One of the charges was that she is one of the Ugandans who derogatively refer to Members of Parliament (MPs) as MPigs. The tag, traced to Kenyan political activist Boniface Mwangi, compares MPs, who usually ask for pay increments, to pigs. Pigs, like hyenas, are known for their appetites.
Today is the day when the MPs vote for Uganda’s representatives. Various nominees have been campaigning on the floor of Parliament, trying to convince the rest that they are worthy of being selected. So Ms Turinawe’s nomination as one of the two Forum for Democratic Change (FDC) nominees to the East African Legislative Assembly afforded them an opportunity to “punish” her.
When it was Ms Turinawe’s turn to campaign, many MPs started chanting, “Twamuganye, Ingrid twamuganye” – which, in this context, is Luganda for “We do not want Ingrid.”
They sang for at least four minutes, refusing to heed the Speaker, Rebecca Kadaga’s order calls.
This brings us to the second charge against Ms Turinawe. And this once was said when she was present.
“Twamuganye kubanga yeyisa bubi,” which loosely translated means, “We rejected her because she behaves badly.”
Ms Turinawe, has been involved in many a procession, which the Uganda Police Force, however, dispersed violently.
When Ms Kadaga finally told the MPs that however long they chanted, Ms Turinawe is entitled to speak, they went silent.
Ms Turinawe said the chants did not surprise her.
“I came here expecting this. I am being entertained,” Ms Turinawe said. “I am the winner, at the end of it all. I have managed to expose what you are.”
She then urged the MPs to vote for her even though “you fear your boss”. “Voting is by secret ballot,” she said.

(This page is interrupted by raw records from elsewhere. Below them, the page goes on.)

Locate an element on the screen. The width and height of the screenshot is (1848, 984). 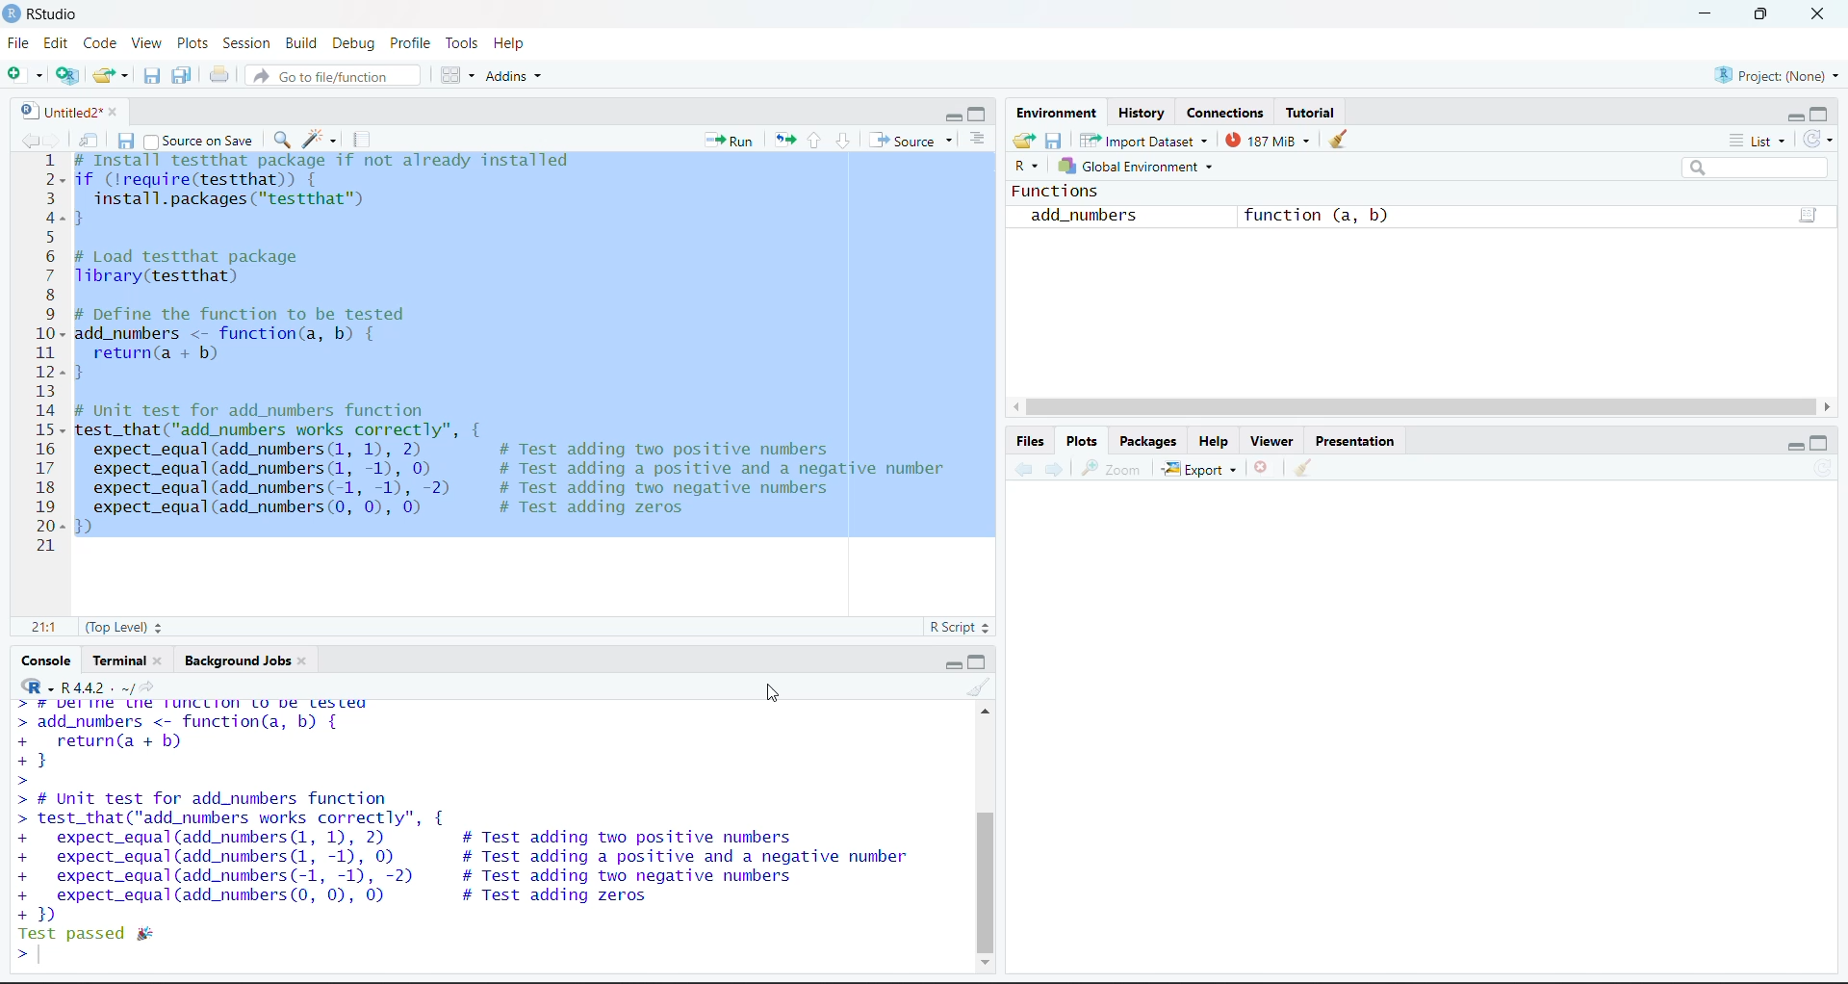
horizontal scroll bar is located at coordinates (1420, 407).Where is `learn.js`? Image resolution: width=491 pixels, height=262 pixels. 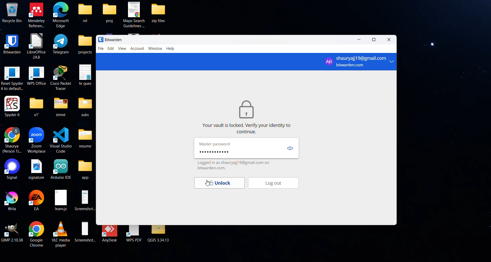
learn.js is located at coordinates (61, 200).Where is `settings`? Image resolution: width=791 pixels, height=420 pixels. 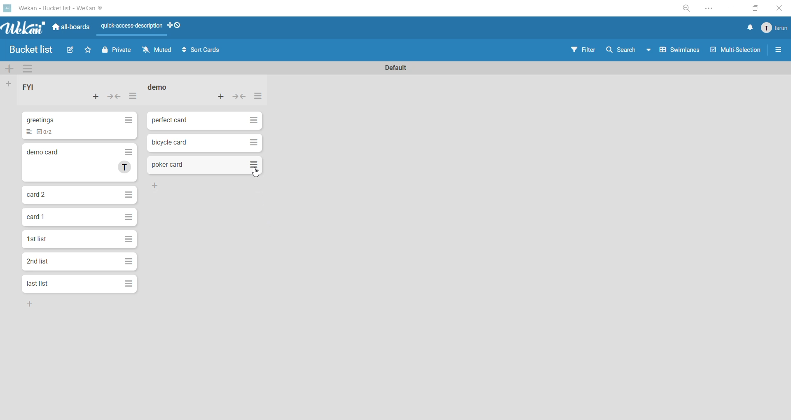 settings is located at coordinates (709, 9).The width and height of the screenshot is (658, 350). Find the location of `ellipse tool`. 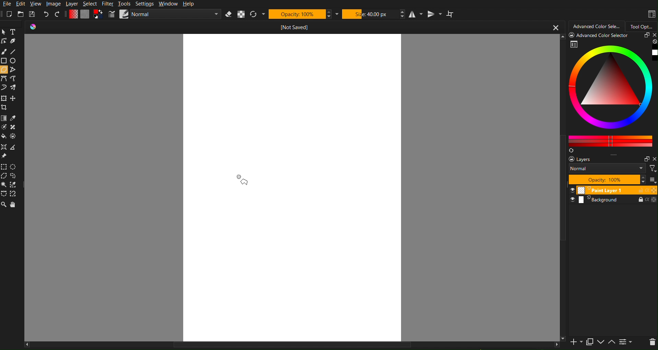

ellipse tool is located at coordinates (14, 60). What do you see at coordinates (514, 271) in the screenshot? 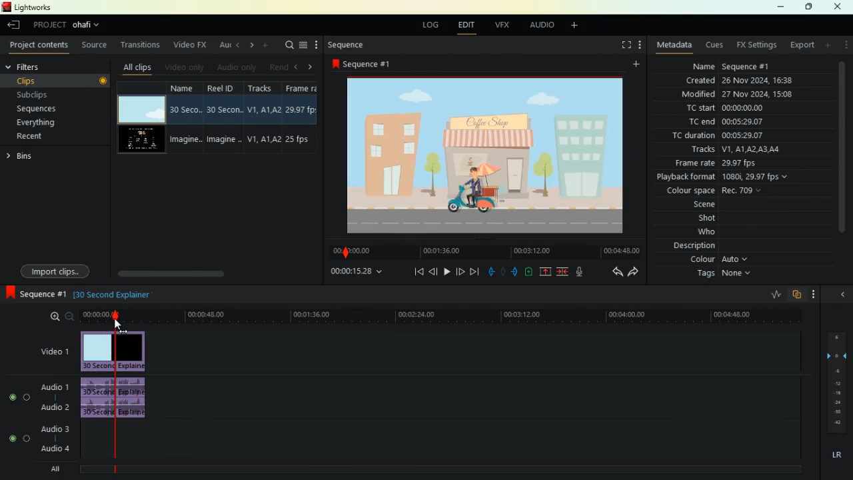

Among other issues she intends to champion at Eala if voted in, would be to vouch for the Monetary Union, promotion of human rights, free movement of labour across borders, and minority rights.
Ms Turinawe’s nomination has been eventful. At one point, the President of FDC Major General Mugisha Muntu rescinded her nomination. Ms Turinawe would later say she had not agreed to withdraw from the race. Maj. Gen. Muntu later said he had been misled.